En février 1850, alors que le tour de vis conservateur donné par le président de la République pour faire taire les oppositions se faisait plus dur, une bande de jeunes socialisants de Mauzé se trouva mêlée à une manifestation organisée par Jean Fayet, commandant de la Garde nationale. Lors de ce défilé presque carnavalesque, une représentation de la Liberté fut promenée et la chanson de Claude Durand reprise en chœur.

Cette Liberté, coiffée d’un bonnet phrygien et les poignets attachés par des chaînes, accompagnée de la chanson revendicatrice de Claude, ne plut pas aux autorités de Niort.

Louis Leroy, menuisier et meneur du parti socialiste, Jean Fayet, cordonnier et militant révolutionnaire, et Jean-Jacques Goutière, cordonnier, se retrouvèrent devant la cour d’assises de Niort pour actes de rébellion et d’excitation à la haine des citoyens les uns contre les autres.

Ce n’étaient que peccadilles et les jeunes furent acquittés, mais la chanson était lancée et elle était maintenant chantée partout à Niort. On l’entendait sur les places, dans les rassemblements, dans les cabarets. Le journaliste Amy, dans son journal L’Œil du peuple, s’en empara et publia la chanson en son intégralité.

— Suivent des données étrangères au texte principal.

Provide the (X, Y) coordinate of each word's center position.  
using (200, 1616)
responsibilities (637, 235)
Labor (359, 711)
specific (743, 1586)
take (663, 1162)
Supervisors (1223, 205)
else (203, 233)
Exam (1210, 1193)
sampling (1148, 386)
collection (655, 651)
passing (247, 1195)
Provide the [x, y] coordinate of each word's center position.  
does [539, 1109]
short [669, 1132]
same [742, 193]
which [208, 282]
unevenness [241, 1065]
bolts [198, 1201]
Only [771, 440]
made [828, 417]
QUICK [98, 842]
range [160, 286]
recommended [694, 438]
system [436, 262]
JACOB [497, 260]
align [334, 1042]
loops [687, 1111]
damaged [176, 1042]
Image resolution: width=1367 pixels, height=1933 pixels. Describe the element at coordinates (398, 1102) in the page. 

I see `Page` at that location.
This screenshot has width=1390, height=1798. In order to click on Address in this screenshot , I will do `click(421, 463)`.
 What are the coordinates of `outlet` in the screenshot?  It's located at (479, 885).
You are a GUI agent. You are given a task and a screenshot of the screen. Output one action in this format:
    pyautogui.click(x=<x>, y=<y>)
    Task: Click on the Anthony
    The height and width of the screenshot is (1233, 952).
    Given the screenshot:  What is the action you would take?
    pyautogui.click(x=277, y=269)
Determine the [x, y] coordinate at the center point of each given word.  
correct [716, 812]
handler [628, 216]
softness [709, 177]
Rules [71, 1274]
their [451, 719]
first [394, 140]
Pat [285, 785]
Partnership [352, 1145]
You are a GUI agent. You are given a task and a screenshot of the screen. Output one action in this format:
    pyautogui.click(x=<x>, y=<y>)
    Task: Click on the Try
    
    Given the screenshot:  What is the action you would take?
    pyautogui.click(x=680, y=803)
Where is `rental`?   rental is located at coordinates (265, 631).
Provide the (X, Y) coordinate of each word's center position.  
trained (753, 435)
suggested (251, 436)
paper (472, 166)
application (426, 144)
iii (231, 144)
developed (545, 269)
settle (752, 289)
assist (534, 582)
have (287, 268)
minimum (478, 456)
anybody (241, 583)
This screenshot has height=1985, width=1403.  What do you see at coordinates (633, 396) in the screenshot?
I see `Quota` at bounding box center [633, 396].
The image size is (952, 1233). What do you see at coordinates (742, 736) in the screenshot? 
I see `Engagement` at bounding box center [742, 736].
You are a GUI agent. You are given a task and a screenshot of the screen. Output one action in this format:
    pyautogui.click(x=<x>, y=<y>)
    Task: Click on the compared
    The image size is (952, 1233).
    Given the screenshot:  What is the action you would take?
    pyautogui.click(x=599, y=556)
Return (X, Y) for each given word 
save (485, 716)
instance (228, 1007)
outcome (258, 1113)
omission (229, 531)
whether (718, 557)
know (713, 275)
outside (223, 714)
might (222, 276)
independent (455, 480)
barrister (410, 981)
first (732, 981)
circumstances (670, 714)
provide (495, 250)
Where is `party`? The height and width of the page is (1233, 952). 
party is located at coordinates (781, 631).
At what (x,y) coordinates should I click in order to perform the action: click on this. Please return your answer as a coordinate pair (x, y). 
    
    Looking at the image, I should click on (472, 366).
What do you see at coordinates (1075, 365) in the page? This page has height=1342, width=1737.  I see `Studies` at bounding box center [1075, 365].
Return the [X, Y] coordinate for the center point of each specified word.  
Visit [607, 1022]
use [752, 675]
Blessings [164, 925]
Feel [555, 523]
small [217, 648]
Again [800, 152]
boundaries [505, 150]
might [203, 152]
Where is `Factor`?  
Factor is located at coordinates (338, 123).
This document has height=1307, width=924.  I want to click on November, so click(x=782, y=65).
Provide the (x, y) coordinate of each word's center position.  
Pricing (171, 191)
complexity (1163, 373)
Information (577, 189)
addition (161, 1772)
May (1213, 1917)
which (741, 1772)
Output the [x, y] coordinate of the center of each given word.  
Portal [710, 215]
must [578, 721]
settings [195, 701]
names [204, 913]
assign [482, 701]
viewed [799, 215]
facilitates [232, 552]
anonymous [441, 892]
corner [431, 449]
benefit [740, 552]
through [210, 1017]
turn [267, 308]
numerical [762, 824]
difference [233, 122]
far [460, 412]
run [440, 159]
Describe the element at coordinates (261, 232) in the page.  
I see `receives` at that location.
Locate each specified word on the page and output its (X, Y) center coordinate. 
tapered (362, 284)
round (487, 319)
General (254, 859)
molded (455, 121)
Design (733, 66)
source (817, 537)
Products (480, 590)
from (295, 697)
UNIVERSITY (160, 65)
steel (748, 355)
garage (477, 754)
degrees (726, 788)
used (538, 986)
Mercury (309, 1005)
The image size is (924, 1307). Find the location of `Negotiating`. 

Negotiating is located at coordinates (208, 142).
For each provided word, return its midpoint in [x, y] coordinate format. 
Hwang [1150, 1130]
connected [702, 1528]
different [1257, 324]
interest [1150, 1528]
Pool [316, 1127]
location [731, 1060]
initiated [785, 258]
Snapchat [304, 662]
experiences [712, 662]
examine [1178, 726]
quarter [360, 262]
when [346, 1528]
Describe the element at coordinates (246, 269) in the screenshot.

Le procureur de la République ordonna la saisie des journaux. Ils avaient été presque tous vendus et il n’en restait, dit-on, que 8. Amy fut arrêté et se retrouva devant la cour d’assises en compagnie de Claude Durand.

L’affaire fut donc jugée et le journaliste comme Claude Durand furent acquittés.

Pour les autorités, incontestablement, le remède fut pire que le mal : la chanson, jusqu’alors chantée uniquement dans les Deux-Sèvres, fut entonnée dans toute la France.

On s’en empara et elle devint comme un hymne à la résistance contre les intentions impériales du prince-président.